Three years' worth of gnashing of teeth regarding the Department of Labor's proposed fiduciary rule reform may come to naught depending on the outcome of a trial now taking place in a Dallas courtroom. Early reports of hearings that took place Thursday seem to suggest that Judge Barbara M.G. Lynn may be taking a dim view (see here and here, for instance) of the government's authority to impose the rule and could decide to vacate. I don't believe court observers' reading of tea leaves is any more sufficient to warrant such a conclusion than was the evidence that all but determined a Hillary Clinton victor earlier this month.

Even if Lynn, a district court judge appointed by Bill Clinton, sides with the financial services industry against the government, that does not mean an end to the fiduciary rule, but more likely the start of a new hearing before the Supreme Court.

It is indeed possible that the Department of Labor exceeded its authority in using ERISA regulation to bring about a fiduciary requirement, but there is nothing stopping the industry from voluntarily imposing such a standard on itself through its own self-regulatory organization. Were it to do so, changes could be brought about in a more orderly way. As it is now, there is a lot of uncertainty hanging over the heads of non-fiduciary investment professionals.

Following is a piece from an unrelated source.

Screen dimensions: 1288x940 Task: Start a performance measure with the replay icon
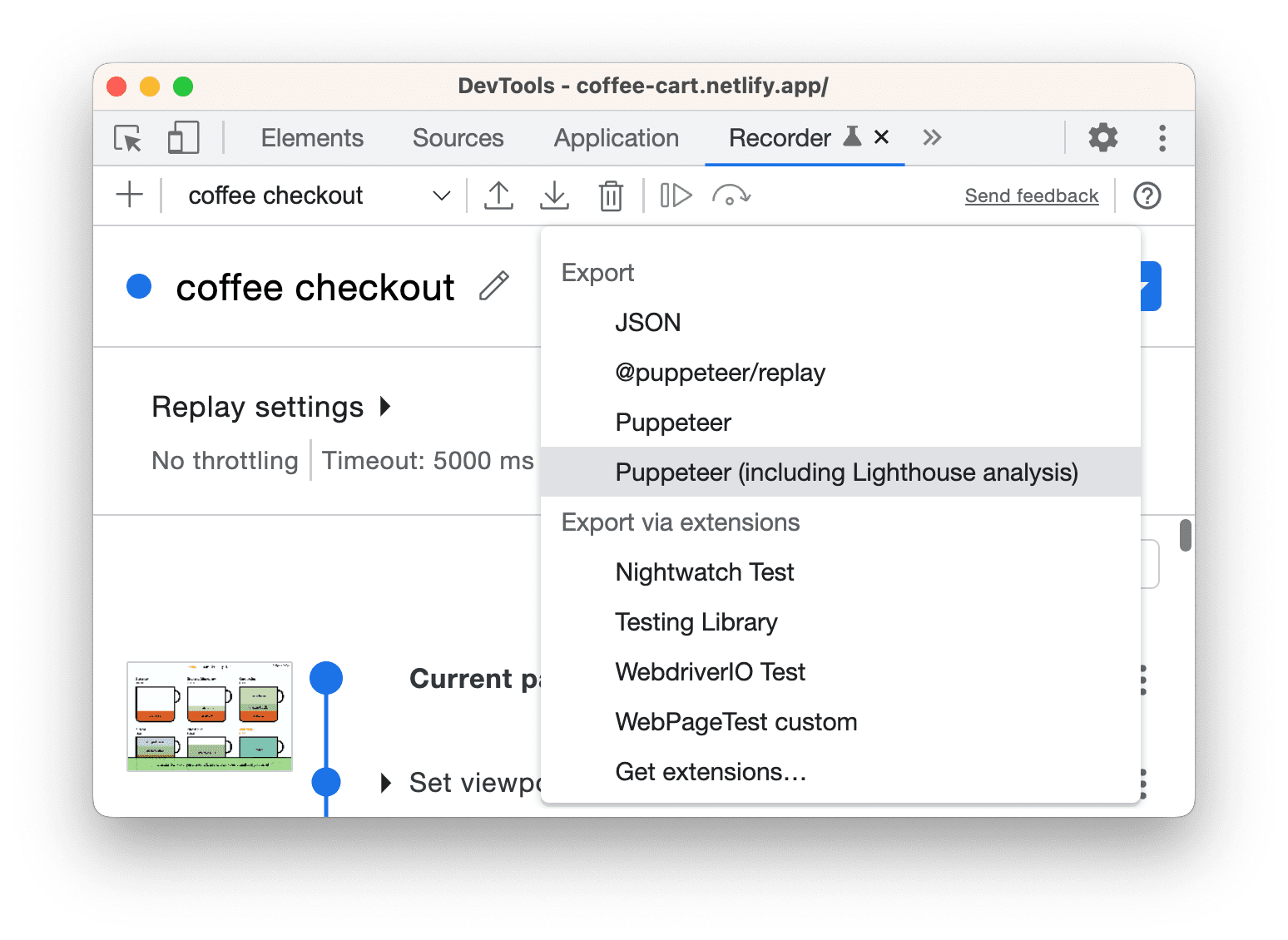[731, 195]
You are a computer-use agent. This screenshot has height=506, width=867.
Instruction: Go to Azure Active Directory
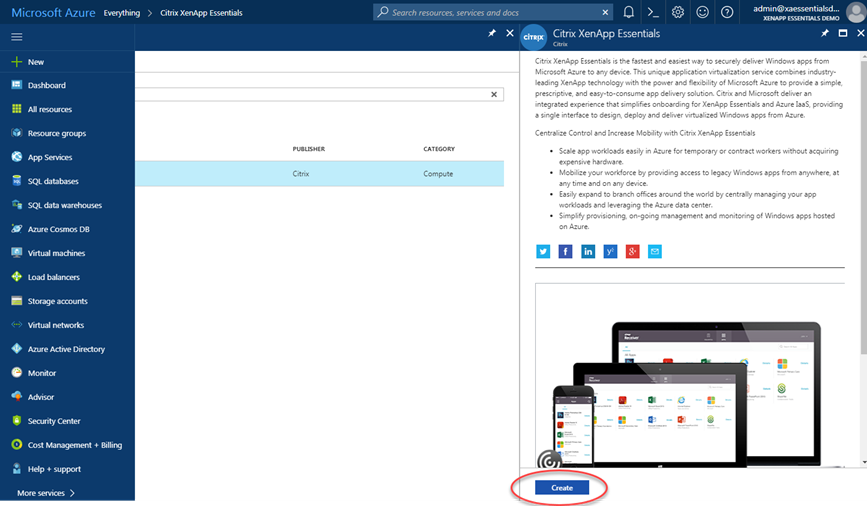pos(66,349)
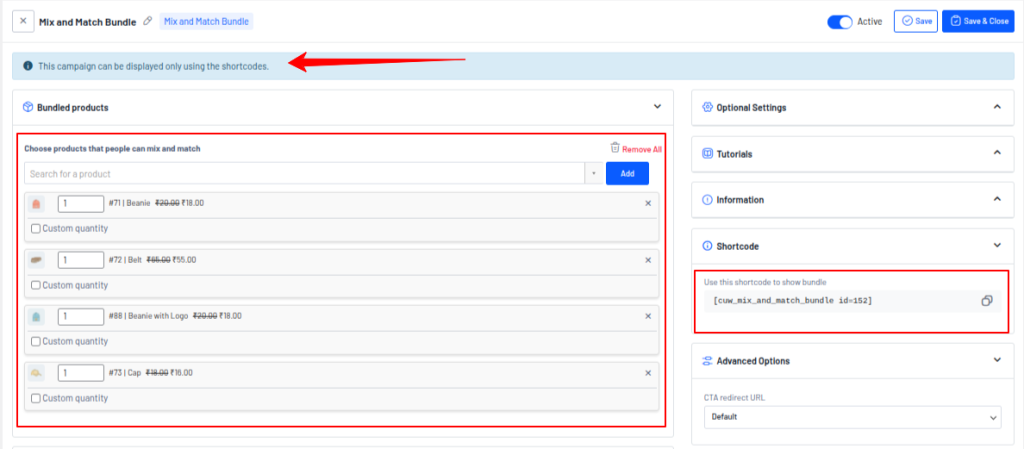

If full-blown fiduciary reform (as opposed to the current mishmash) were implemented, many vested interests would likely suffer from the dislocation. But years afterwards, those advisors who formerly acted in a non-fiduciary capacity would probably be kicking themselves as to why they hadn't made the move earlier. Ultimately, financial institutions will only thrive when their operating under one clear standard is recognized and appreciated by the public.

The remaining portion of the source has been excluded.